Spassig auch ohne Happy End

Fritz Schaub, Neue Luzerner Zeitung (08.10.2007)

Falstaff, 06.10.2007, Luzern

Verdis Alterskomödie «Falstaff» kommt in Luzern in einem zeitgemässen Umfeld daher. Derart, dass man meint, es handle sich um ein neues Werk.

Wenn das Orchester die ersten «Falstaff»-Akkord-Schläge spielt, sieht man nicht die erwartete Shakespeare-Welt. Die Bühne ist über einen Teil des Orchestergrabens vorgezogen, und die erste Szene mit Dr. Cajus, der sich lautstark bei Falstaff beklagt, spielt sich vor einem Zwischenvorhang ab.

Aber sind Alice Ford und Meg Page tatsächlich so böse auf Falstaff, dass sie sich an ihm rächen müssen? Hier liegt einer der Ansatzpunkte, bei denen David Hermann (Regie) und Christof Hetzer (Ausstattung) eigene Wege gehen, indem sie in Verdis Musik verborgene Nuancen aufspüren und «Falstaff» erzählen, als sei es ein neues Werk. Wie ist die Tatsache, dass Alice Ford beim Lesen von Falstaffs Brief zu einer wehmütig-innigen Kantilene ansetzt, anders zu erklären als damit, dass sie sich nach Liebe sehnt und ihr das Stelldichein mit Falstaff gar nicht ungelegen kommt? Zumal dieser Falstaff gar kein Ausbund an Hässlichkeit ist.

Die personifizierte Lebenslust

Nein, dieser Falstaff ist die personifizierte Lebenslust, die in die sterile bürgerliche Welt einbricht und sie gehörig durchrüttelt. Für ihre Darstellung hat Ausstatter Christof Hetzer grossräumige, spiegelglatte, gestylte Interieurs geschaffen, die eine luxuriöse Sauna-beziehungsweise Wohnlandschaft evozieren. Allerdings fliegt diese im zweiten Akt in Fetzen, wenn der eifersüchtige Ford rast und alles durcheinanderbringt. Hier erreicht die ganz auf Tempo, choreografisch abgezirkelte Bewegung und gestische Lebendigkeit ausgerichtete Inszenierung ihren Höhepunkt, an dessen Ende Falstaff durch ein sich plötzlich öffnendes Loch fällt.

Dass der Sturz in einen Fluss führt, zeigt das Bühnenbild des dritten Aktes, in dem mit surrealistischen Mitteln der Sturz nachgezeichnet wird. Hier wird nochmals veranschaulicht, wie sehr dieser Falstaff polarisiert. Dem harmonischen Ausklang mit der berühmten Schlussfuge «Alles ist Spass auf Erden» misstrauen die szenischen Leiter: Reihenweise treten die Figuren beim Anstimmen der Fuge an die Rampe, und die todunglückliche Meg Page jagt sich dabei eine Kugel in den Kopf.

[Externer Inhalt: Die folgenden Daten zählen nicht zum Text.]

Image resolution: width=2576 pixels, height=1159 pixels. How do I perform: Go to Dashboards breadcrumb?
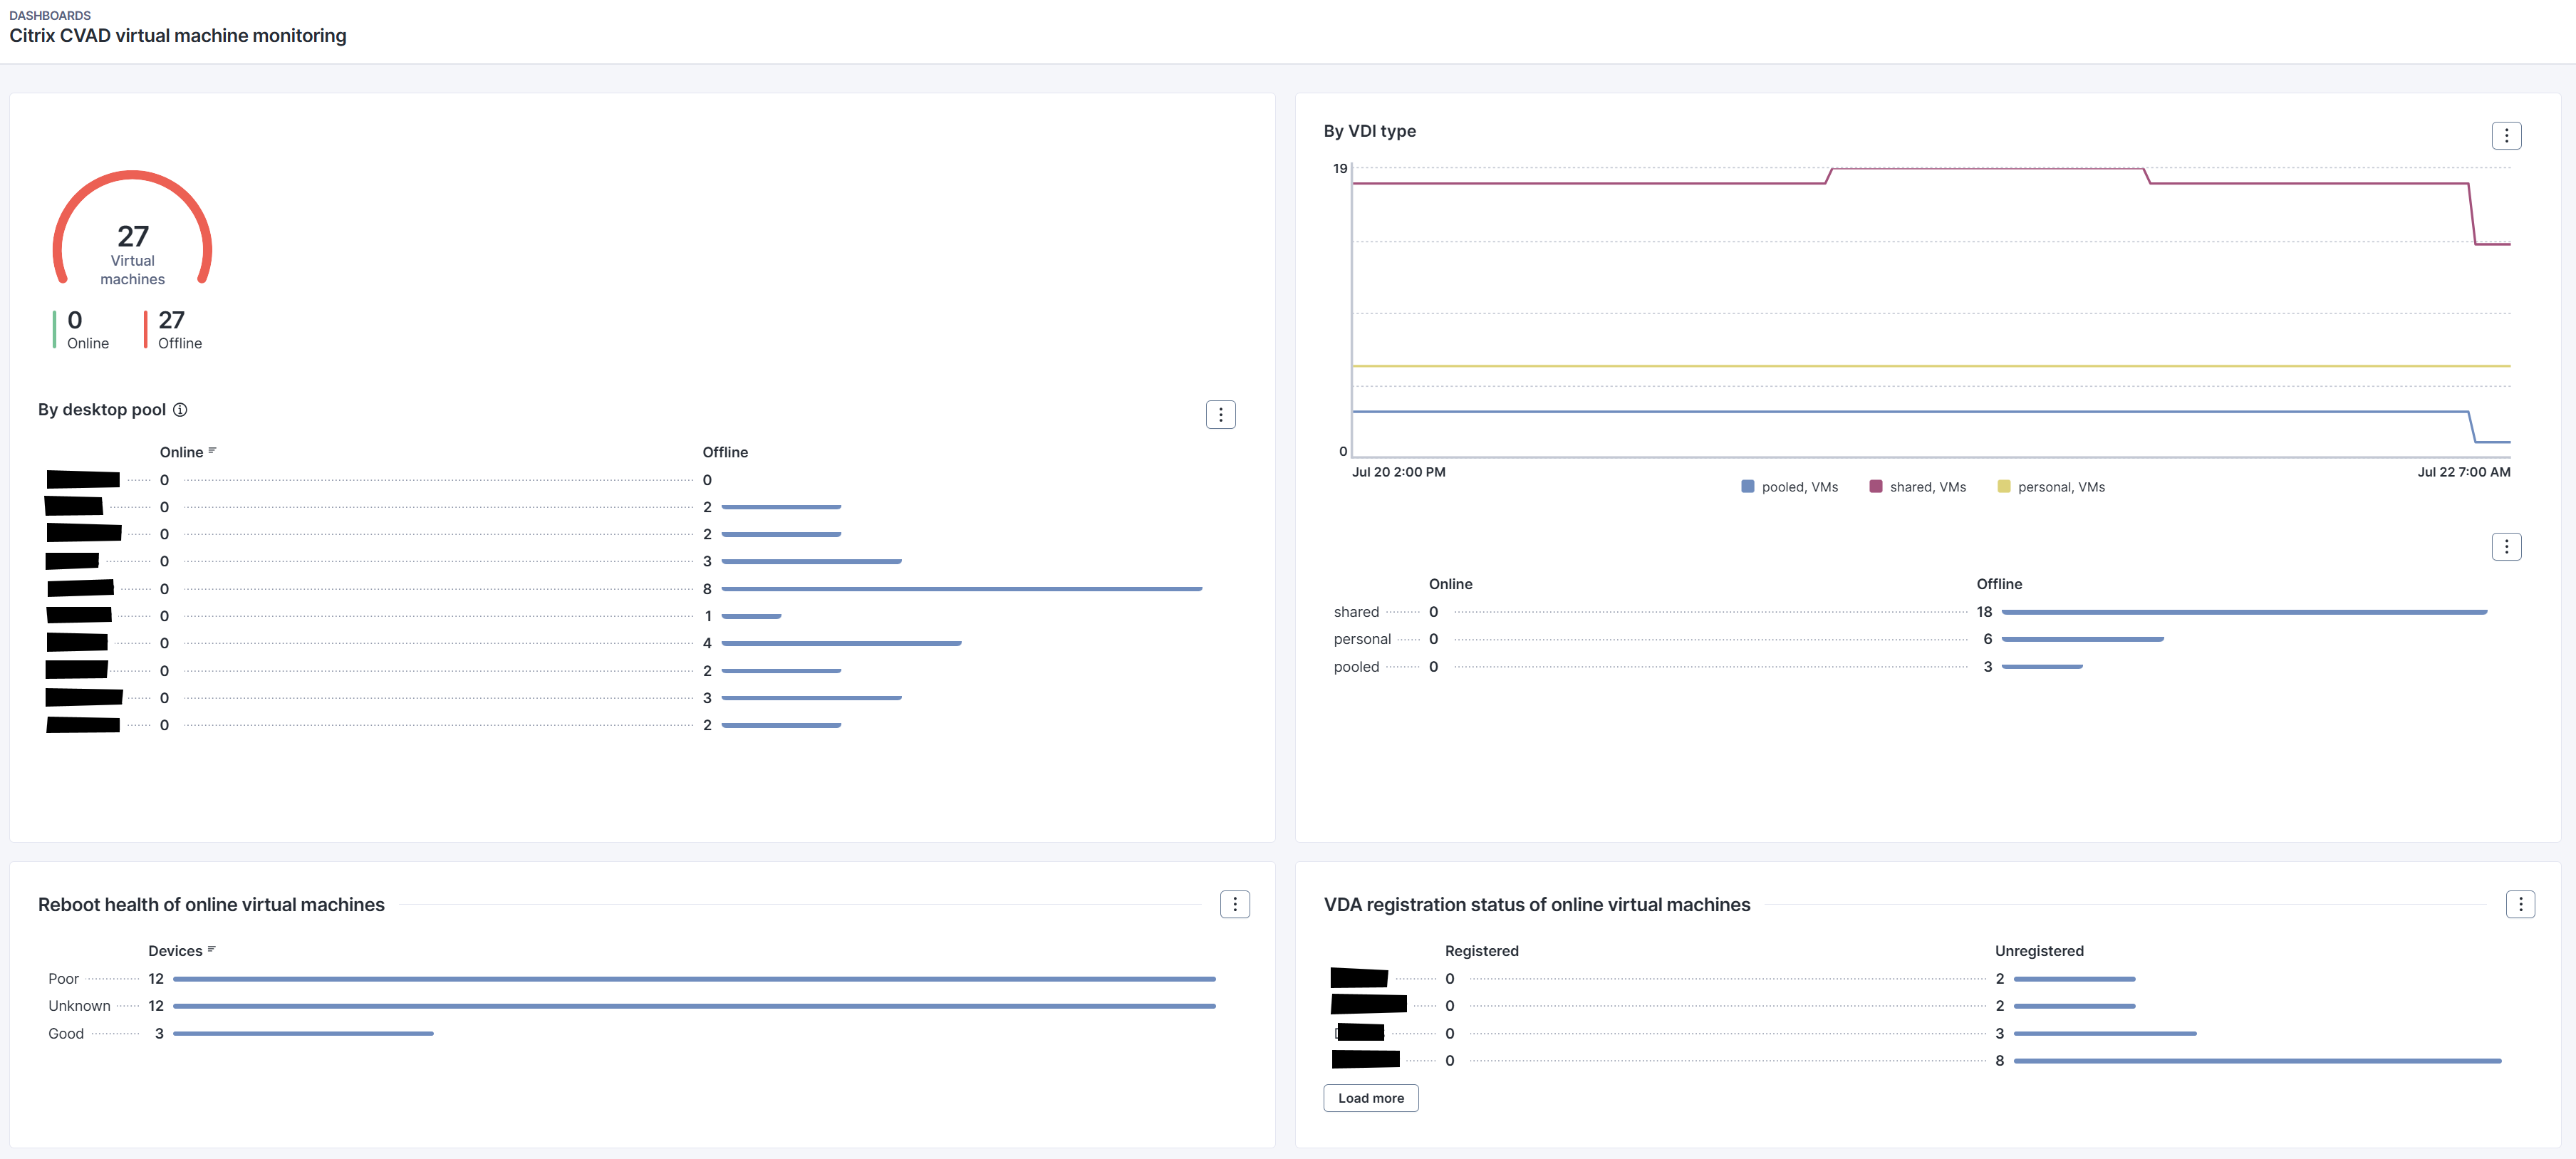50,15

Spiel, Szene und Musik als Einheit

Diese Konstellation wirkt sich auch stimmlich aus: So wird Olga Privaloga (Meg) von der ausdrucksvoll phrasierenden Mechthild Bach (Alice) abermals ins zweite Glied versetzt. Virtuos spielt Gregor Dalal Falstaff, geschmeidig im Parlando, stimmgewaltig auftrumpfend in den beiden grossen Arien. Dass «Falstaff» eine Comedia lirica ist, macht vor allem die ebenso quicklebendige wie ätherisch singende Nannetta der Sumi Kittelberger deutlich, während man Martin Nyvalls Fenton noch mehr lyrische Innigkeit wünschte. Die beiden bilden mit dem sich vor allem in den Elfengesängen vorteilhaft präsentierenden Theaterchor (Einstudierung: Lev Vernik) den ruhenden Pol in diesem turbulenten, beinahe überbordenden «Falstaff».

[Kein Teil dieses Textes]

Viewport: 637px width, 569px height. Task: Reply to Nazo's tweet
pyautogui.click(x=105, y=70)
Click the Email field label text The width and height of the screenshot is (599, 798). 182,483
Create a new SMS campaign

Überraschenderweise setzt auch John Axelrod mit bemerkenswertem Feeling zu solch stillen und poetischen Momenten an und unterbricht damit immer wieder sein zwischen akzentuierter Gestik und mächtig ausholenden Steigerungen wechselndes Dirigat, mit dem er das Luzerner Sinfonieorchester gehörig auf Touren bringt.